Panel B presents the level of personal hygiene habits. Similar to mask-wearing, mainland China, Hong Kong SAR, and Taiwan all adopted improved personal hygiene measures (e.g., washing hands frequently, using hand sanitizer, etc.) in the early stages of the pandemic and maintained high compliance over the whole period. Japan’s data was only available before the end of May. During the survey period, the share of people in Japan with improved personal hygiene was lower than that of other East Asian regions. Among the seven Western countries with data, Spain was the only country that adopted similar practices. Australia and Italy had similar trends as Spain but with lower levels. All other Western countries in the study had much lower levels and peaked in late April.
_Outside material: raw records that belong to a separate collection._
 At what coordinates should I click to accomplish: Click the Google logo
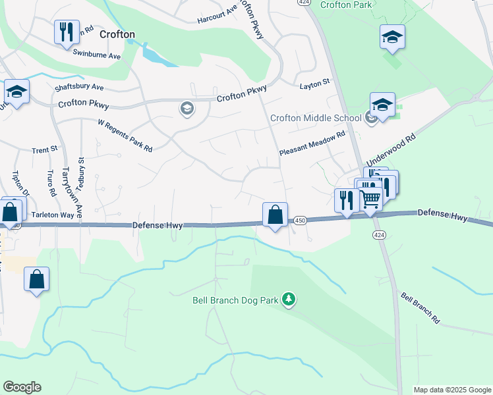pos(22,387)
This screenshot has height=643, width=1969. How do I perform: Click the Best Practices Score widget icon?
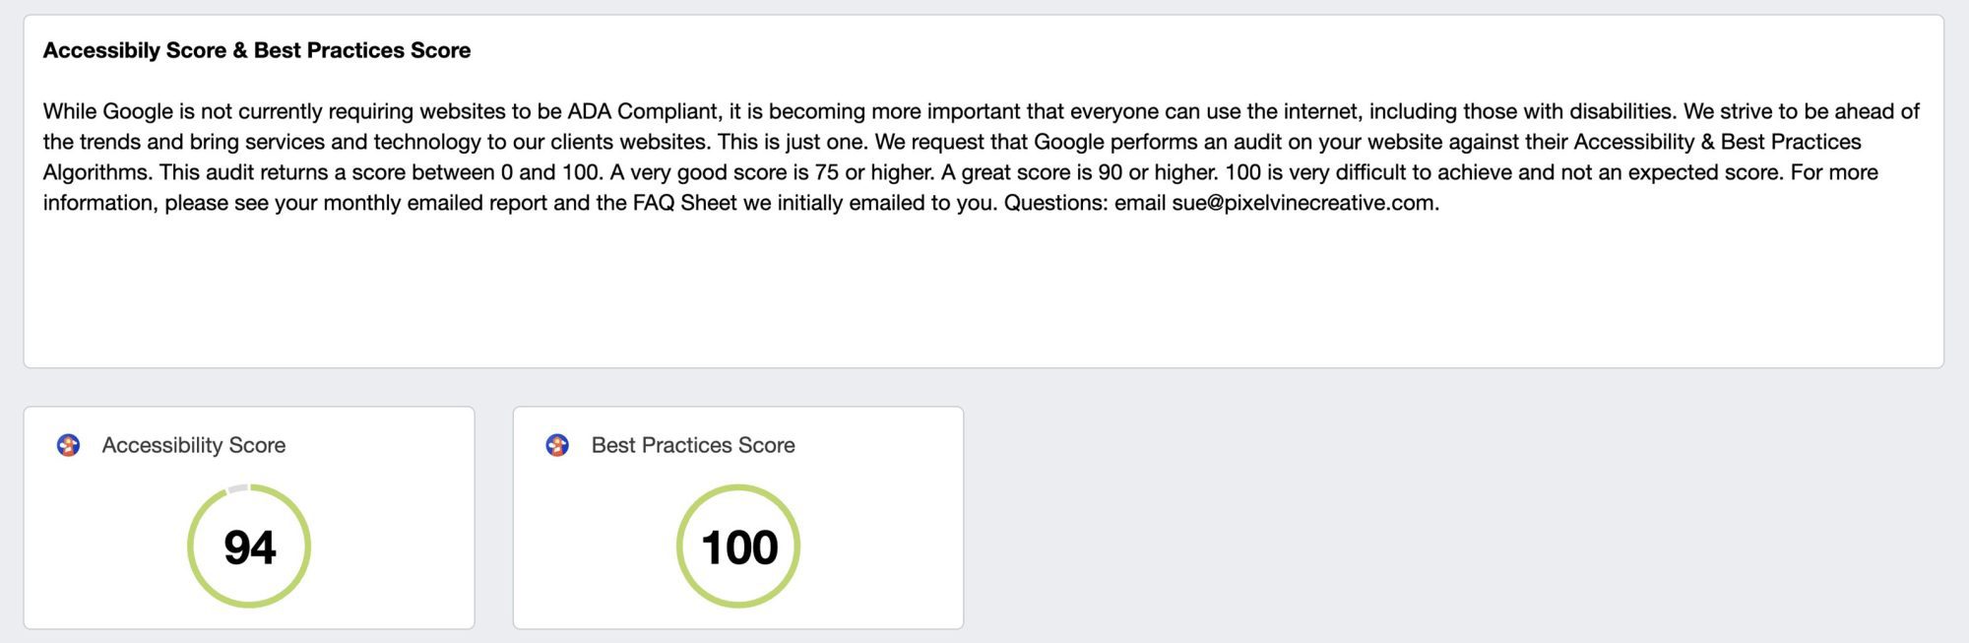pyautogui.click(x=557, y=445)
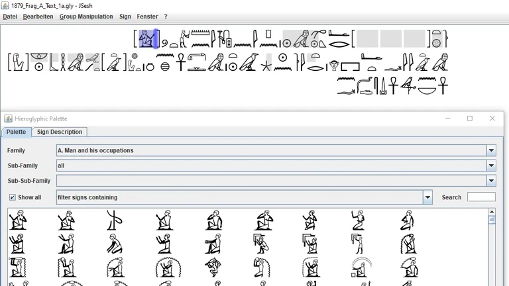Expand the Sub-Family dropdown
This screenshot has height=286, width=509.
point(491,166)
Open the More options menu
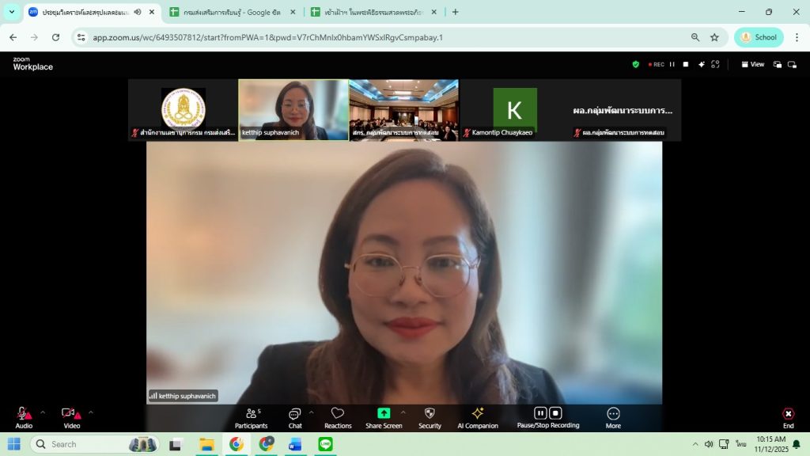The height and width of the screenshot is (456, 810). click(613, 417)
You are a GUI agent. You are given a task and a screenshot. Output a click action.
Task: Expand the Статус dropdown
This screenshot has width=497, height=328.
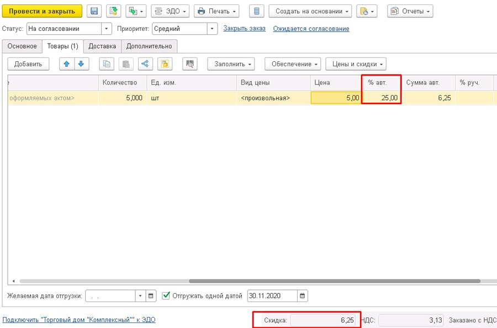coord(107,29)
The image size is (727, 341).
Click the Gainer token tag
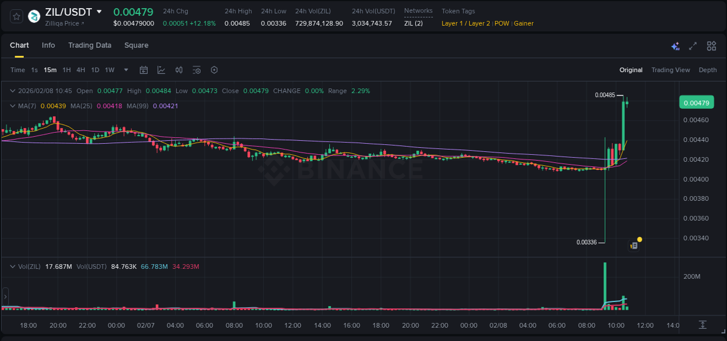pyautogui.click(x=523, y=23)
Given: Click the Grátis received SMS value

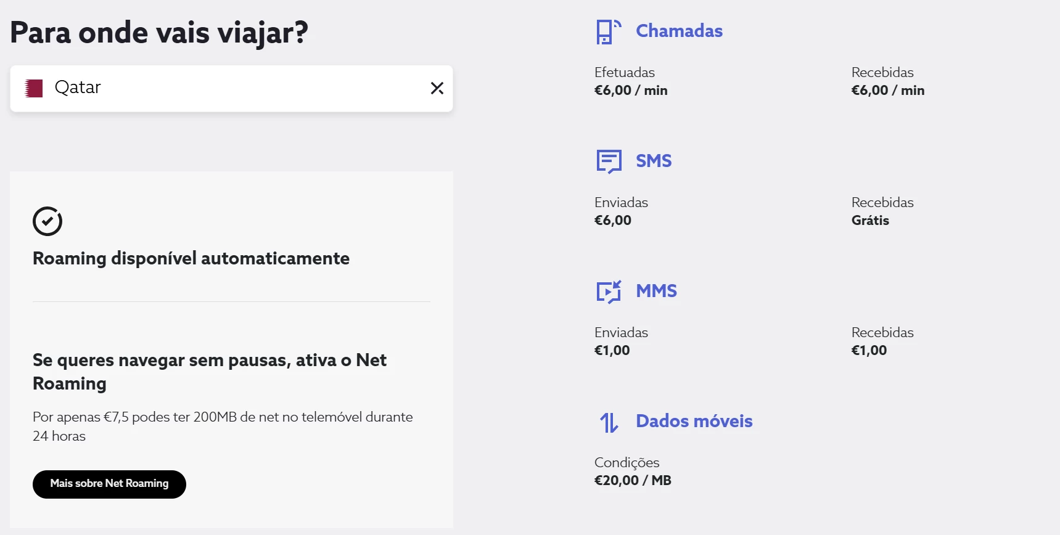Looking at the screenshot, I should [869, 221].
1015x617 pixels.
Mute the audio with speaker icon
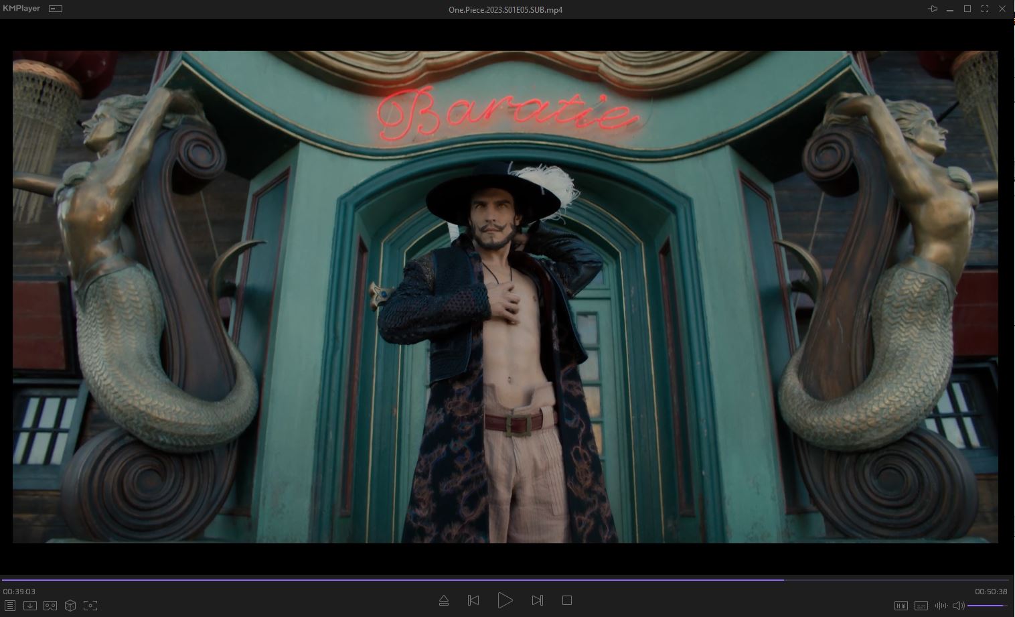958,606
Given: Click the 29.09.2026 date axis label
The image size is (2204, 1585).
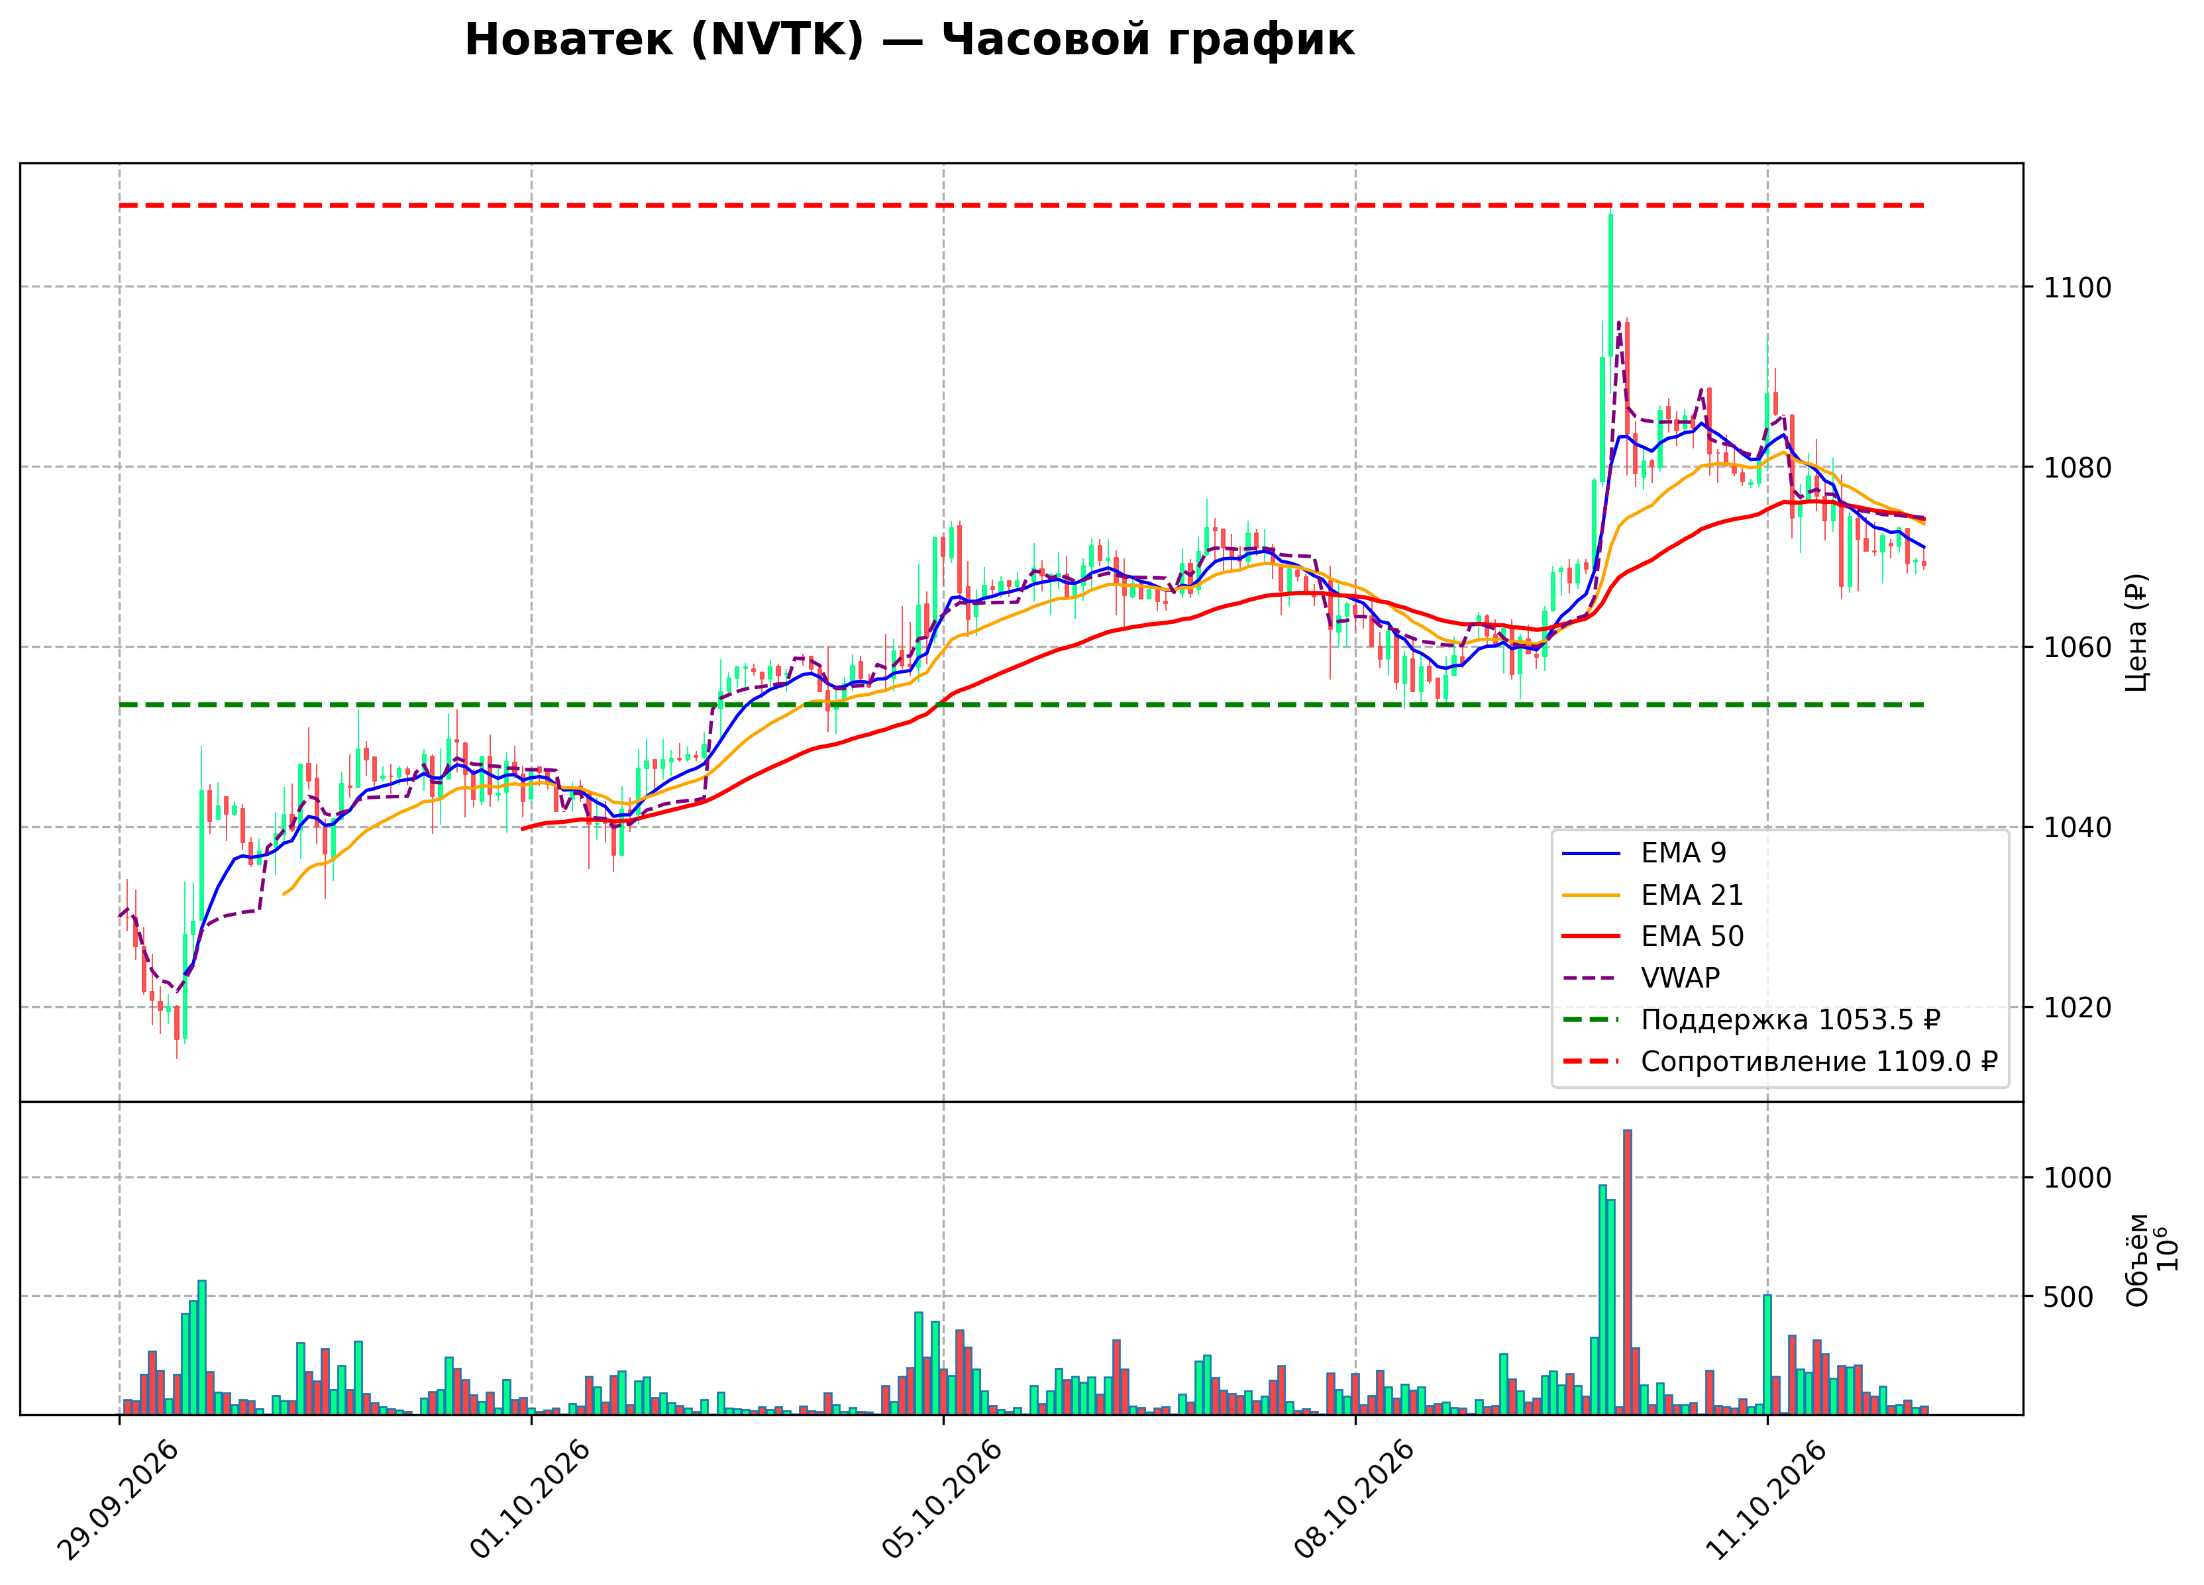Looking at the screenshot, I should click(x=120, y=1501).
Panel C shows whether people avoided going to work during the pandemic. Mainland China had the highest share of respondents who answered yes before early August. The level for Hong Kong SAR was also quite high during the whole study period. Japan had the lowest share of people avoiding going to work among East Asian regions before May. Taiwan had a low share for the whole year, as the pandemic was largely under control there. The share of people who avoided going to work in the Western countries increased in early April but soon declined to a low level, followed by a small upward trend since October.
Panel D shows the share of respondents avoiding raw meat. Evidence shows that COVID-19 can survive on the surface of many objects. [62] Raw meat is generally kept under a low temperature through the storage and transport, and this low temperature can prolong the survival of SARS-CoV-2.[63] The figure shows a clear distinction between consumption of raw meat in the East Asian regions (except Japan) and Western countries. The levels in mainland China, Hong Kong SAR, and Taiwan are much higher than those in Japan and Western countries.
Panel E illustrates the share of respondents avoiding crowded public places. The shares in mainland China and Taiwan were much higher than those in other countries and regions in March. The share in Japan was lower in the beginning but caught up in May. Western countries also caught up since early April. Panel F shows a related behavior, which is about respondents avoiding physical contact with tourists. Mainland China, Hong Kong SAR, and Taiwan were most frequently achieving the highest levels. Japan has a very low level during the survey period (early April to late May). Most western countries, particularly the United Kingdom and Italy, have significantly lower levels than the East Asian regions (except for Japan) from the very early period till the end of 2020.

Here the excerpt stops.